* _MATERIAL SUPPLIED_:
══════
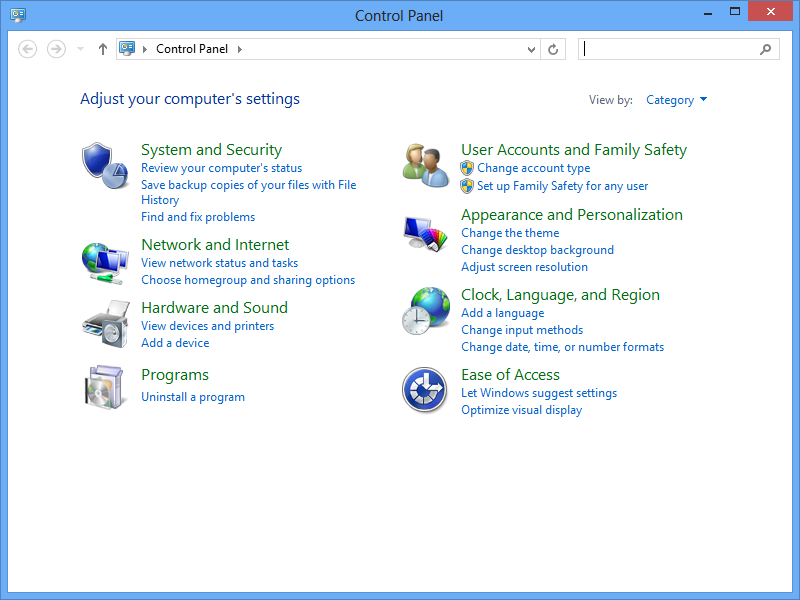This screenshot has width=800, height=600.
Task: Expand the address bar history dropdown
Action: [531, 49]
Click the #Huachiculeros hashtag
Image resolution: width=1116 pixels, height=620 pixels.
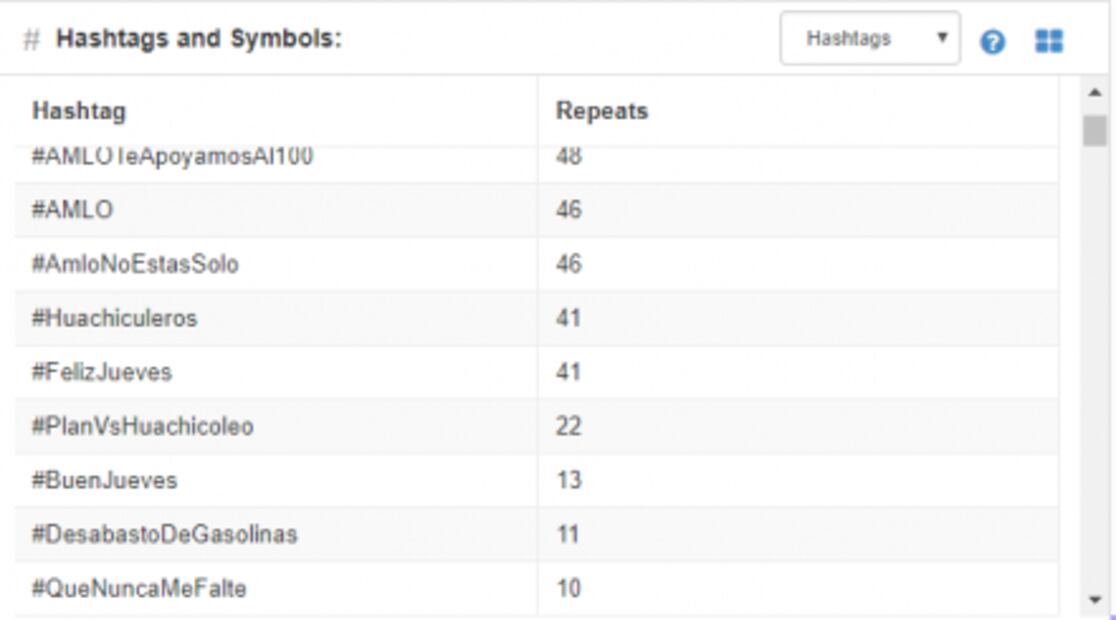(x=115, y=318)
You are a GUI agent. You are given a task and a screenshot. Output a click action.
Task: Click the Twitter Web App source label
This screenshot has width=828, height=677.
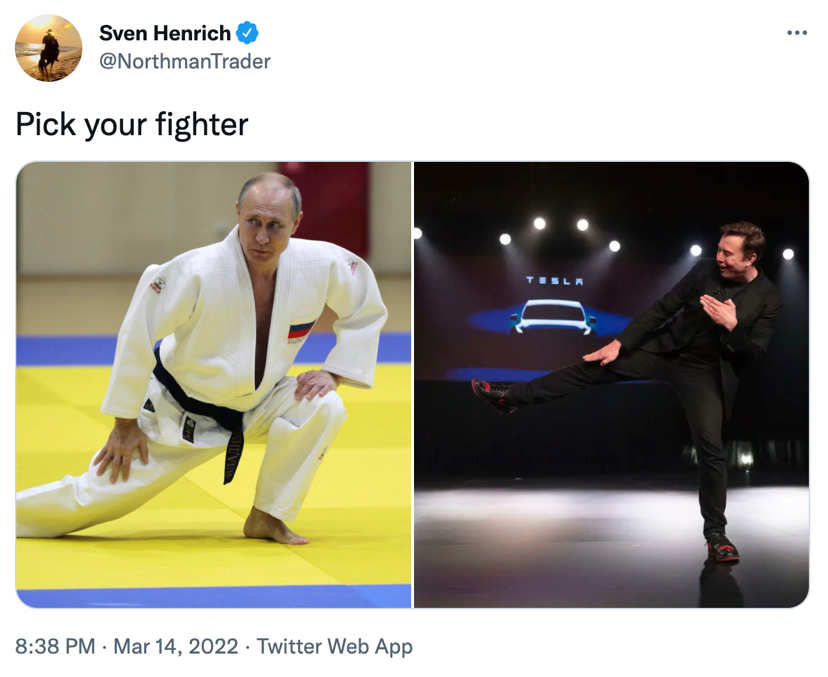(335, 646)

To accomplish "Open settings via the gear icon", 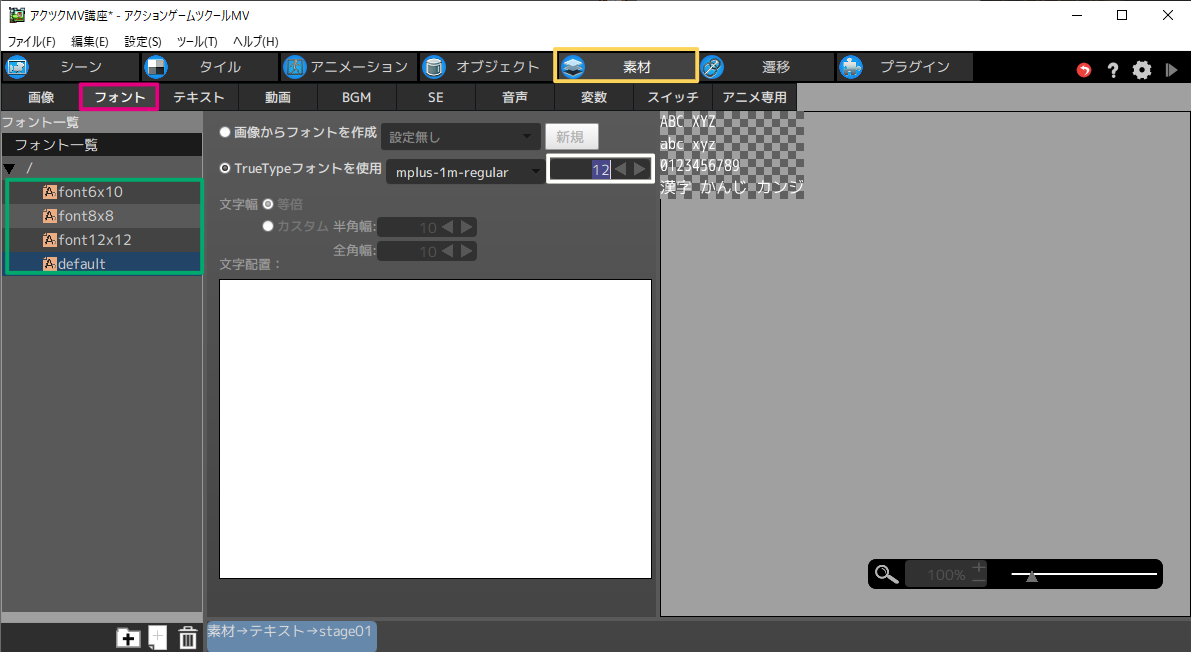I will tap(1142, 70).
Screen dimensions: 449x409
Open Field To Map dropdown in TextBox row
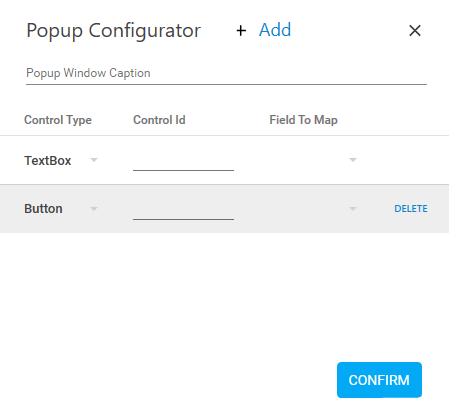click(353, 160)
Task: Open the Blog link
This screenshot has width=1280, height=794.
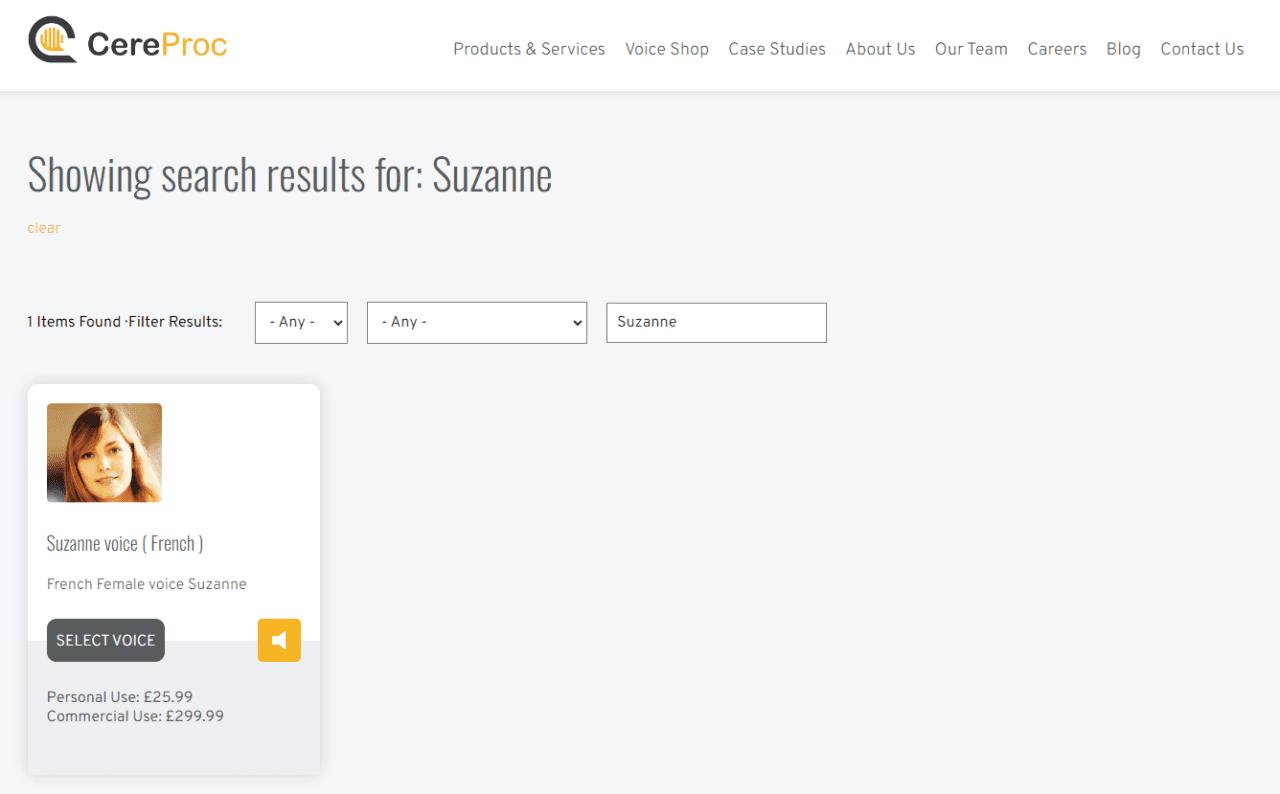Action: (1123, 49)
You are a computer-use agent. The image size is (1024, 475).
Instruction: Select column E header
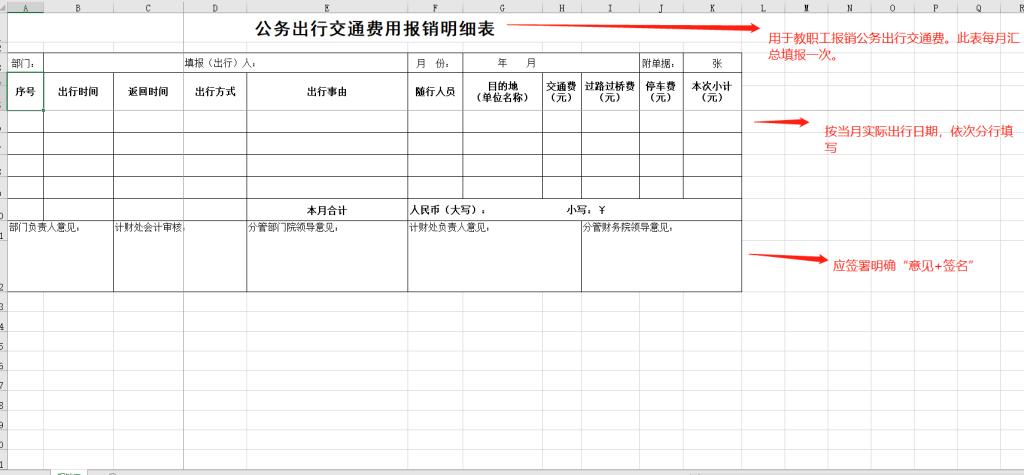coord(326,7)
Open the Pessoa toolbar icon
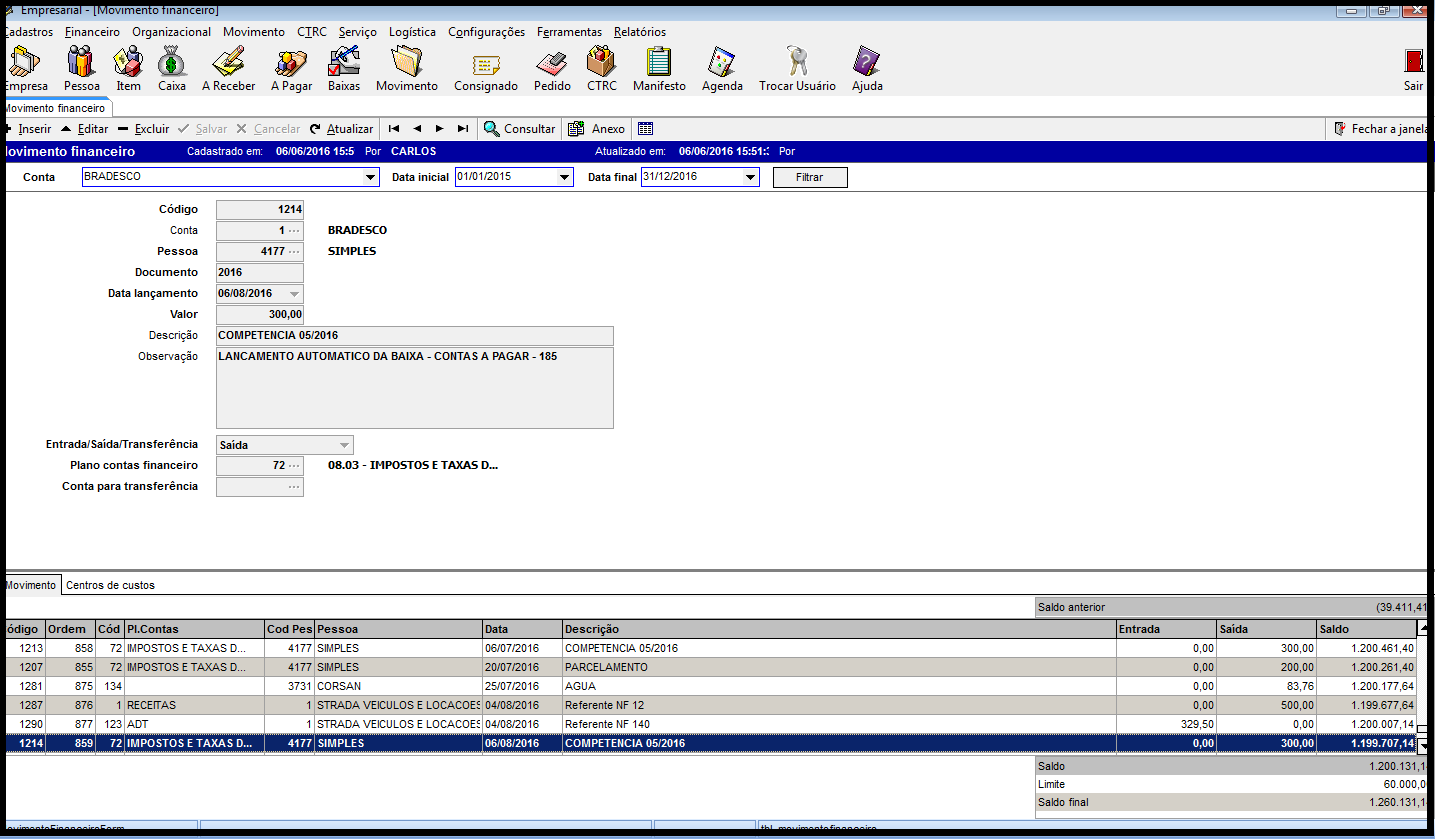The image size is (1435, 839). [81, 62]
══════
* _WORK INSTRUCTIONS_: The lines to copy run from the one with "Instruction: Select column E header" through the end of the material. Write them out exactly, leaving out the pictures.

* _RESULT_:
Instruction: Select column E header
coord(326,7)
Open the Pessoa toolbar icon
The image size is (1435, 839). [81, 62]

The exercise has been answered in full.